今日はこんなトピックで描いてみようと思います。

  • asamicroダンス作品「Drowning in Breakfast」について

  • 家族になること、家族であること

  • 不登校時も安心する夏休み、コミュニケーションについて。あなたは場面緘黙症を知っていますか?

  • そしてこれからの作品、活動について


撮影:前谷開

asamicroダンス作品「Drowning in Breakfast」について

先日神楽坂セッションハウスにて開催されました、asamicro自己紹介ダンス公演「Drowning in Breakfast」が無事に終了致しました。会場にご来場くださいました皆様、オンライン配信を見てくださいました皆様、そして興味を持ってくださった皆様ありがとうございました。
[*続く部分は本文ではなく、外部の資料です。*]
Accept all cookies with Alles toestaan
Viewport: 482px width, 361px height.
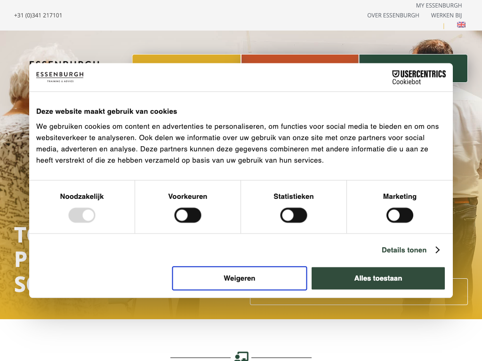pos(378,278)
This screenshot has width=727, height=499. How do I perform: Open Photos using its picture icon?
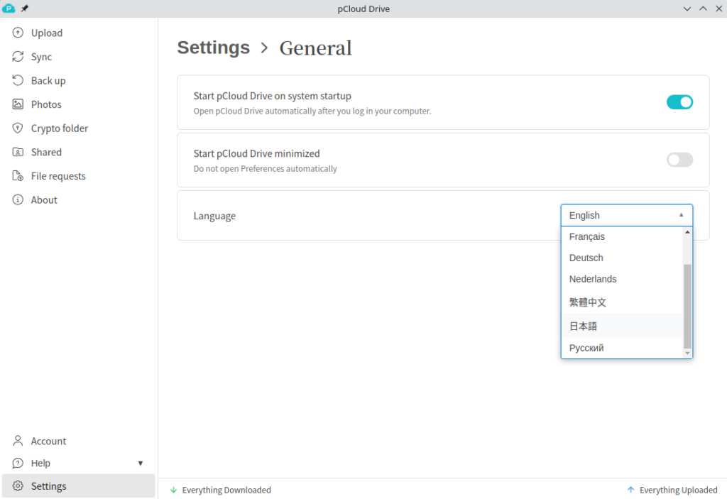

とても凄い時間でした。久しぶりに息ができなくて毎日がご飯食べるのも寝るのもドキドキしちゃって結構瀕死しそうなくらい滅入ってた時もありましたが、今は心からやって良かったと感じ、何よりも支えてくれたキャストの皆さんや、周囲の仲間に感謝でいっぱいです。1人じゃできなかった。

「Drowning in Breakfast」
企画・制作:神楽坂セッションハウス
演出・振付・構成:asamicro
出演者:asamicro / TAIKI (TERM-INAL / Novel Nextus / yygcru) /
egg life dancers(愛由 / 髙橋春香 / NAKI”)
舞台美術:庄司はるか
朝ごはんオリジナル楽曲:DAWU
衣装:to-te
フライヤーデザイン:モトムラアヤコ
撮影:前谷開

作品内容について

asamicroの幼少期の記憶や経験を元に創られた、ストリートダンスを軸にノイジーな音楽とスピーディーに展開する苦味たっぷりな爽快ダンス作品となっています。朝、目が覚めるということは、起きてゆく身体とは、明日を起きるとは、そんな問いを自身に投げかけながら。私も踊っています。


ーーー

『おはよう』
こどもの私はこの、4文字を口にすることができなかった。

『いただきます』
こどもの私はこの、6文字を口にすることができなかった。

そして、無理やり朝ごはんを口にした。

ーーー

朝目が覚めて、身支度をして朝食をし、玄関の扉を開ける。
この当たり前の作業が幼少期の私には中々できなかった。

わたしたちはコロナ禍を経験し、家で過ごすこと、外へ出て行くこと。
それぞれの暮らし方と向き合い、生活を考えてきました。
行動制限によるストレスとも闘ってきました。

ですが一方で、自粛生活により世の中と平等な立場で1日を過ごせている様な
安心感で救われた人々もいるはずです。
様々な理由で外出が出来ない暮らしをもつ者たちにとって。

ーーー

朝が、朝ごはんが怖い。
いっそのこと布団に食べられてしまったらどんなに楽なのだろう。
そんな時間を過ごしたこども時代。

ーーー

上記の文章は当日会場で配布したパンフレットに掲載した内容の一部となり、これが私の想いです。それ以外はよく分からないものの塊です。振付も抽象的なものが多く意図を問われても私は答えられません。動きも変なやつが多いし、自分でも謎のこだわりもあります。ですが、この

よく、わからないこと

私はこれを大切にしたいんです。
私たちはどうしても納得して前に進みたくなってしまうものです。どうにか折り合いをつけて「理解・共感」を得て次のアクションをしたいものです。だから、わかったことが欲しくなってしまうんです。でも本当はわかっていないことばかりです。そして分かり合えないことをわかった気でいると、なんだか大切などうしようもないようなその人の何かが死んで、そして強いちょっと居心地の悪い枠が生まれ、言葉にはできないけど辛くなります。

そんなことを私もたくさん経験してきました。
だから私の作品では「よくわからないこと祭り」をばら撒けながら演者にも、お客様にも “悩む“ “考えてみて、それでわからない“ ということを大切にしてもらいたくて創っています。そういうグレーな中で自身のポジションで地に足ついて立つということの不安定さと、でも凄くそれはあなたでカッコイイと言うふうに私は考えています。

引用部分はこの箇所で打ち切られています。